====== Trecho para leitura

A reestruturação da dívida
externa entrou no pacote por insistência americana. O câmbio,
contudo, ficou intocado. Os alemães, segundo fontes qualificadas da Argentina e de Washington, foram os que mais pressionaram por uma mudança no
câmbio antes de qualquer ajuda, invocando o sucesso de Reino Unido, Itália e Espanha em
sair da crise monetária de 92 via
desalorização.
Espanha, França, Itália e Reino Unido, foram importantes
nas pressões por uma ajuda à
Argentina. A insistência latino-americana, especialmente de
Brasil e Chile, também ajudou a
colocar os Estados Unidos numa
posição incômoda. Se nada fizessem poderiam ser acusados
de serem responsáveis por uma
crise que poderia se alastrar pelo continente.
O câmbio foi preservado, mas
amarrou-se o pacote a uma
reestruturação da dívida. Qual,
não está claro. São US$ 3 bilhões
(além de US$ 5 bilhões que seriam liberados em setembro)
que estão condicionados à reestruturação. Uma especulação
no mercado é que os US$ 3 bilhões seriam usados para comprar garantias para um novo título. Como a dívida é de US$
128 bilhões, os US$ 3 bilhões não
levam muito longe. Mas, se virarem um "zero coupom bond" do
Tesouro americano, que só paga
juros e principal no final, poderiam sustentar uma emissão de
uns US$ 20 bilhões com 30 anos
de prazo.
Até aí, seria uma reedição de
fórmulas do Plano Brady. Em
troca de aceitar menos juros, ou
redução no principal, o investidor ganharia um papel com garantia. Especulava-se ontem, na
Argentina, outra hipótese, mais
inovadora.
Uma comissão de economistas
do Congresso americano, entre
eles Alan Meltzer e Charles Calomiris, sugeriu, em maio, um
"default construtivo" como nova política para o FMI. Funcionaria assim: o FMI financiaria
um fundo para a Argentina recomprar sua dívida com um
desconto maior do que o existente no mercado. Por exemplo:
ontem, o FRB, título da dívida
argentina, estava negociado em
torno de 75 centavos por dólar.
Este fundo aceitaria recomprar
a, digamos, 40 ou 50 centavos
por dólar. Quem quisesse sair do
risco argentina, teria que aceitar a perda.

============

■ Exercício 1 ■
Reescreva em forma de lista, mais curta, o parágrafo do trecho para leitura que começa com "Uma comissão de economistas", mantendo os fatos principais.
■ Exercício 2 ■
Liste todos os valores diferentes precedidos do símbolo US$ que aparecem no trecho para leitura.
■ Exercício 3 ■
Diga se cada afirmação a seguir concorda com o trecho para leitura e responda sim ou não. Cite as palavras do trecho que decidem cada caso.
(a) O câmbio argentino foi alterado no pacote.
(b) Os alemães foram os que mais pressionaram por uma mudança no câmbio.
(c) A proposta de "default construtivo" foi feita em setembro.

====== Dados fornecidos

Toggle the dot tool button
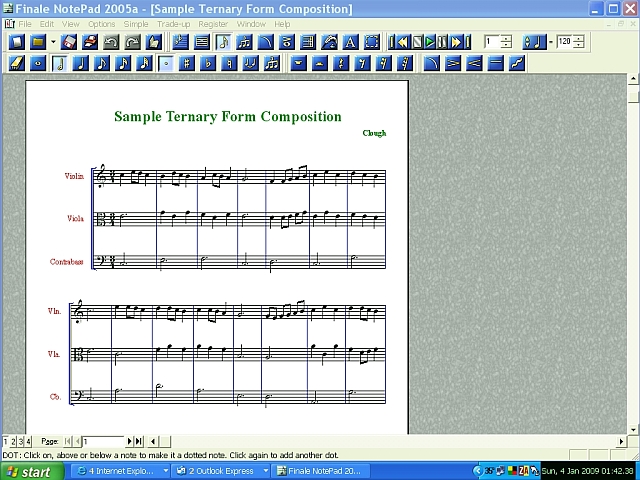Screen dimensions: 640x480 coord(166,63)
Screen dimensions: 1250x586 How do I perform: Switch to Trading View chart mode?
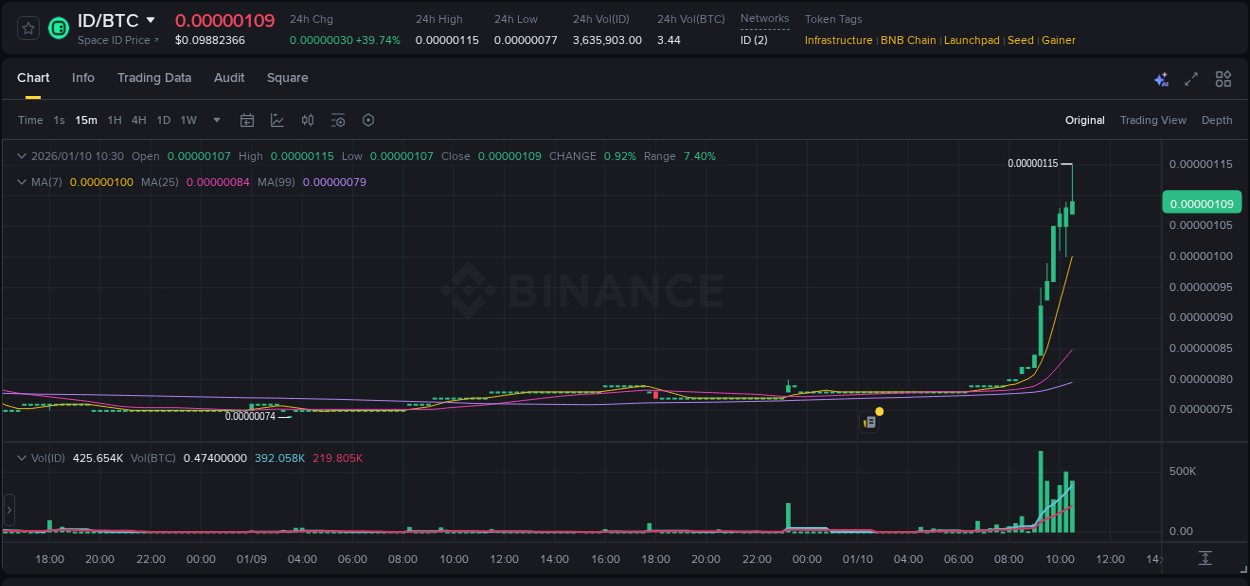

============

■ Resposta 1 ■
- Uma comissão de economistas do Congresso americano propôs em maio um "default construtivo" como nova política para o FMI. Entre esses economistas estão Alan Meltzer e Charles Calomiris.
- O FMI financiaria um fundo para a Argentina recomprar sua dívida com desconto maior que o do mercado.
- Exemplo: o FRB, título da dívida argentina, era negociado a cerca de 75 centavos por dólar. O fundo recompraria a 40 ou 50 centavos.
- Quem quisesse sair do risco argentino teria de aceitar a perda.

■ Resposta 2 ■
- US$ 3 bilhões
- US$ 5 bilhões
- US$ 128 bilhões
- US$ 20 bilhões

■ Resposta 3 ■
(a) Não: "O câmbio, contudo, ficou intocado."
(b) Sim: "Os alemães, segundo fontes qualificadas da Argentina e de Washington, foram os que mais pressionaram por uma mudança no câmbio antes de qualquer ajuda"
(c) Não: "sugeriu, em maio"